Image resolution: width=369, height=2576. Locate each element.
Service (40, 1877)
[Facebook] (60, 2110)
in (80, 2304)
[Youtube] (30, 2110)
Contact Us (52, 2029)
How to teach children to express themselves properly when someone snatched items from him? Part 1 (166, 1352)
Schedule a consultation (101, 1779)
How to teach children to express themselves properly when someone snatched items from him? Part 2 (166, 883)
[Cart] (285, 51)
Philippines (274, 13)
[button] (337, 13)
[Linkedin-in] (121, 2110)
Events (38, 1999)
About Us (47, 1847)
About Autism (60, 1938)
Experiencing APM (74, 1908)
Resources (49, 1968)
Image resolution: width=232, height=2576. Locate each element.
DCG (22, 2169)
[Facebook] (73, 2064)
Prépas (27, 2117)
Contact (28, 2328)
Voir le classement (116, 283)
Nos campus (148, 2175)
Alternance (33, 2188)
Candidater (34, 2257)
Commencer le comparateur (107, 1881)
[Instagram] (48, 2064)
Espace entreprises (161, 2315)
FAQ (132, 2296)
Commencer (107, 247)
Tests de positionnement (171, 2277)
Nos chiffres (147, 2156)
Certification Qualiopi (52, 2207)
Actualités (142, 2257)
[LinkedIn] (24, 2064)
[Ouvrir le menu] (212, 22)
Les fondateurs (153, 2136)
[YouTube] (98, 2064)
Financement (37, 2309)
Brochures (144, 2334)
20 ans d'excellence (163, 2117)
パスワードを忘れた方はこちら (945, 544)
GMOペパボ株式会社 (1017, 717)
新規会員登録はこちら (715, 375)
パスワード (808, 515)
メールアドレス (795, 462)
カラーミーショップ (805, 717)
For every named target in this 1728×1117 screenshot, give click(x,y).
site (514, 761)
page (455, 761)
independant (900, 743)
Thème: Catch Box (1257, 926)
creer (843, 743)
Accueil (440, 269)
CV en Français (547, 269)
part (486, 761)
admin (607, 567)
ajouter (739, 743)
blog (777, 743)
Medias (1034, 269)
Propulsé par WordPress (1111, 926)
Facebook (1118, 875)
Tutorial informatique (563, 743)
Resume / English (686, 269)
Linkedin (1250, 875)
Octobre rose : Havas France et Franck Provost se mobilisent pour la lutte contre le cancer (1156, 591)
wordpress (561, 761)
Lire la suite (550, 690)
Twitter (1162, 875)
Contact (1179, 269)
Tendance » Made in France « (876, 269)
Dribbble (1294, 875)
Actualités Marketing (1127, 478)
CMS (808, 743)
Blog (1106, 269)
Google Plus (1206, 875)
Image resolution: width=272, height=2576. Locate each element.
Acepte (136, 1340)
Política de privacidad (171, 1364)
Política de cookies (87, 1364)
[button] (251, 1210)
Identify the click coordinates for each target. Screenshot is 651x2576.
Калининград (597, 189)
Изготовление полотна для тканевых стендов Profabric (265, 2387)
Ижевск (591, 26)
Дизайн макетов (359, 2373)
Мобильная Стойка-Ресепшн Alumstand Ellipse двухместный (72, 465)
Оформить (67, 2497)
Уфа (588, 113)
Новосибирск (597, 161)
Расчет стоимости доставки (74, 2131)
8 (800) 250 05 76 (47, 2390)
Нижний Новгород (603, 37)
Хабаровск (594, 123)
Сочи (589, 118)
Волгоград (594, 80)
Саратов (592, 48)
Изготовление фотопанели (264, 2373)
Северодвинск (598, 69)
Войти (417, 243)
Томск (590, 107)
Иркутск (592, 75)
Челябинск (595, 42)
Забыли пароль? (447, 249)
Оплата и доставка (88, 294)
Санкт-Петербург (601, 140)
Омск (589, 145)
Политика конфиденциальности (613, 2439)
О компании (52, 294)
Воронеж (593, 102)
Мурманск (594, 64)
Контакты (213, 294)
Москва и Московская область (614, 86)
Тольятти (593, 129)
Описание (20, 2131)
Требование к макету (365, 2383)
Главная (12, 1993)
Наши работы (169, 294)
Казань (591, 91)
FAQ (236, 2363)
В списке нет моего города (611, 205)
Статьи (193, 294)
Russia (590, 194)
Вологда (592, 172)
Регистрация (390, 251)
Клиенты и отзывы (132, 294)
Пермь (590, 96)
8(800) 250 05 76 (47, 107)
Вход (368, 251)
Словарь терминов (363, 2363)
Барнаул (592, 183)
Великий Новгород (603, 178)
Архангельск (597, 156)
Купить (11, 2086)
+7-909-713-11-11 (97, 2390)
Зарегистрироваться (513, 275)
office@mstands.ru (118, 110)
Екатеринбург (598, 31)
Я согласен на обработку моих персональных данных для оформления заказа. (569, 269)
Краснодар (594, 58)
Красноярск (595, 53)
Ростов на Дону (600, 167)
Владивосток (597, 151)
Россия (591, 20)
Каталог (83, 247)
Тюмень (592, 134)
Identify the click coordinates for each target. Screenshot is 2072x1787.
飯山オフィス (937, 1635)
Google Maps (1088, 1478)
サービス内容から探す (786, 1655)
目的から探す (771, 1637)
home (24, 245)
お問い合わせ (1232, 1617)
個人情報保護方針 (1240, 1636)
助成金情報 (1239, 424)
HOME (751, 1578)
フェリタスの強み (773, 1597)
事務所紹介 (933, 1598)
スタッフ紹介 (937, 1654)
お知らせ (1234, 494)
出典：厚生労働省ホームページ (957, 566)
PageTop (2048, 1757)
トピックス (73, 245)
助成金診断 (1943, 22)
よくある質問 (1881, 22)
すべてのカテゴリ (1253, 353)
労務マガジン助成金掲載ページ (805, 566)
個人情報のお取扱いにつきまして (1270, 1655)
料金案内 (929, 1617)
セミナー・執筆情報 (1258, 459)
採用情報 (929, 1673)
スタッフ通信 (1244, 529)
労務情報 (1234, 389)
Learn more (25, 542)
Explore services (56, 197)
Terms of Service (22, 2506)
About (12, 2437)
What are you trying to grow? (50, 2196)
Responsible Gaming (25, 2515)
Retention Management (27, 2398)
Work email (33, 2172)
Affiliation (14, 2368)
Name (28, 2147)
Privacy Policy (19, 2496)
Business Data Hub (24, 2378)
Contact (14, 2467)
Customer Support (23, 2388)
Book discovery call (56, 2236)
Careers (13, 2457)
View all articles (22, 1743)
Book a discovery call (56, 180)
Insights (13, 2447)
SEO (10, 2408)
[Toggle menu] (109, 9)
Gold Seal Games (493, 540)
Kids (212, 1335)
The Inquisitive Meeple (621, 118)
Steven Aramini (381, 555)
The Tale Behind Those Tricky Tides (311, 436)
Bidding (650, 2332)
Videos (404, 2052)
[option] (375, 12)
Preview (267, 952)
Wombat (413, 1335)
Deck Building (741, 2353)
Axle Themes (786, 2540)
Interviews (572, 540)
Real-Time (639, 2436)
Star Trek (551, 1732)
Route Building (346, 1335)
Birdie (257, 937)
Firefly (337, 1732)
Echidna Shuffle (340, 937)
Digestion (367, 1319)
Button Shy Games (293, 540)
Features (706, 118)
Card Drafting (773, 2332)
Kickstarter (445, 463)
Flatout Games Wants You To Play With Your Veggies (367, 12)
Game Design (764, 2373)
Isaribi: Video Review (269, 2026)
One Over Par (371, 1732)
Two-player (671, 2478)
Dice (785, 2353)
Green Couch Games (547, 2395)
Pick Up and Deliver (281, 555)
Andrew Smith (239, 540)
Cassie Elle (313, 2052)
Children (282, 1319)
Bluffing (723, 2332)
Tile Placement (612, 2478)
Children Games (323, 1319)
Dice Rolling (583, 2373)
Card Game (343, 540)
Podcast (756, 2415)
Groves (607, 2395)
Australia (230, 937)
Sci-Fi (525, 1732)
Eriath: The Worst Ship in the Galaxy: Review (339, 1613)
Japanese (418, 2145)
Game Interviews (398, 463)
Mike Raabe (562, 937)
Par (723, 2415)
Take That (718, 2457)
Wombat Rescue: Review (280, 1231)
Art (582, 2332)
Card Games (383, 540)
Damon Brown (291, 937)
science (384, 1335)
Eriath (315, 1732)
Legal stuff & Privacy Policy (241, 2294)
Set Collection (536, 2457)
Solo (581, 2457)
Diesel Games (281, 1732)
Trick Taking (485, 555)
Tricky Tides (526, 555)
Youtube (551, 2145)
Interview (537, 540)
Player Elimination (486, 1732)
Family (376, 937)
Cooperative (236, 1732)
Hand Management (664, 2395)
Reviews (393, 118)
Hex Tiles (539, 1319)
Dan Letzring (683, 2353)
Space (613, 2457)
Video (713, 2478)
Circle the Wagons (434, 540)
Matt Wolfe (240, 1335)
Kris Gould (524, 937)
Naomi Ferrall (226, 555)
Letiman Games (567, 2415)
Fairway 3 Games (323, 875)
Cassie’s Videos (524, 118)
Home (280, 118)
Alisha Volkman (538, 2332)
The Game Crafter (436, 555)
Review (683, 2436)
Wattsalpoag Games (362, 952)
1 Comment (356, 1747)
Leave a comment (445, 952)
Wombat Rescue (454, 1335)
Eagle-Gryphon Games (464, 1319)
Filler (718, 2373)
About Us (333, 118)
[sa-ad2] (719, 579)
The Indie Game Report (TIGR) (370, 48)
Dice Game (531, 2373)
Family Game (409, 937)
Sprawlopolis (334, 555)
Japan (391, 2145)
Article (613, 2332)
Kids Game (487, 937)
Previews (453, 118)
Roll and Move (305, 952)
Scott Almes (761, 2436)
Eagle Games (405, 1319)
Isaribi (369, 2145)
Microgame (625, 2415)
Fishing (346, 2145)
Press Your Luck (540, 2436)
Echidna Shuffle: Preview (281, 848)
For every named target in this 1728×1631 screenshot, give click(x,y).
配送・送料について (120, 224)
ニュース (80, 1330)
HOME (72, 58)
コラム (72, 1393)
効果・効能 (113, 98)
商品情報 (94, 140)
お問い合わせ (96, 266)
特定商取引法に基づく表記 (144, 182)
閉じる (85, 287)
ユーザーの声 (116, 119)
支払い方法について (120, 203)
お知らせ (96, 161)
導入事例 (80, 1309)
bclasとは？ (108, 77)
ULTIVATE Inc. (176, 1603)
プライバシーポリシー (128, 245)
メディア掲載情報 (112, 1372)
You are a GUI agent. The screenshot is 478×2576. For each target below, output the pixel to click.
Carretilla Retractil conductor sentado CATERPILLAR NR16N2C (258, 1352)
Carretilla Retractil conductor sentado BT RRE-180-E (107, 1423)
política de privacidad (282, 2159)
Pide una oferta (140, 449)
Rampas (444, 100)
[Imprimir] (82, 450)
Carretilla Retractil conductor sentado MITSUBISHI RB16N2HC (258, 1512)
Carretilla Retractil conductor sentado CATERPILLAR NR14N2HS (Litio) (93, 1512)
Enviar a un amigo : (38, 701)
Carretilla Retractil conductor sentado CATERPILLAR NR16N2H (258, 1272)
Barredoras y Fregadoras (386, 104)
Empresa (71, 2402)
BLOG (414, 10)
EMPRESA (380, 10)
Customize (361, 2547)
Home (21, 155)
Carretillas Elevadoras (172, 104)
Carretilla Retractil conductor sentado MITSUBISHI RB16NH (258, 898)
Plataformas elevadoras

> **The task**
Repeat the entries above verbatim, but only from the line that has "Medias (1034, 269)" down to the line that has "Воронеж (593, 102)", inclusive.

> **Written response**
Medias (1034, 269)
Propulsé par WordPress (1111, 926)
Facebook (1118, 875)
Tutorial informatique (563, 743)
Resume / English (686, 269)
Linkedin (1250, 875)
Octobre rose : Havas France et Franck Provost se mobilisent pour la lutte contre le cancer (1156, 591)
wordpress (561, 761)
Lire la suite (550, 690)
Twitter (1162, 875)
Contact (1179, 269)
Tendance » Made in France « (876, 269)
Dribbble (1294, 875)
Actualités Marketing (1127, 478)
CMS (808, 743)
Blog (1106, 269)
Google Plus (1206, 875)
Image resolution: width=272, height=2576. Locate each element.
Acepte (136, 1340)
Política de privacidad (171, 1364)
Política de cookies (87, 1364)
[button] (251, 1210)
Identify the click coordinates for each target. Screenshot is 651x2576.
Калининград (597, 189)
Изготовление полотна для тканевых стендов Profabric (265, 2387)
Ижевск (591, 26)
Дизайн макетов (359, 2373)
Мобильная Стойка-Ресепшн Alumstand Ellipse двухместный (72, 465)
Оформить (67, 2497)
Уфа (588, 113)
Новосибирск (597, 161)
Расчет стоимости доставки (74, 2131)
8 (800) 250 05 76 (47, 2390)
Нижний Новгород (603, 37)
Хабаровск (594, 123)
Сочи (589, 118)
Волгоград (594, 80)
Саратов (592, 48)
Изготовление фотопанели (264, 2373)
Северодвинск (598, 69)
Войти (417, 243)
Томск (590, 107)
Иркутск (592, 75)
Челябинск (595, 42)
Забыли пароль? (447, 249)
Оплата и доставка (88, 294)
Санкт-Петербург (601, 140)
Омск (589, 145)
Политика конфиденциальности (613, 2439)
О компании (52, 294)
Воронеж (593, 102)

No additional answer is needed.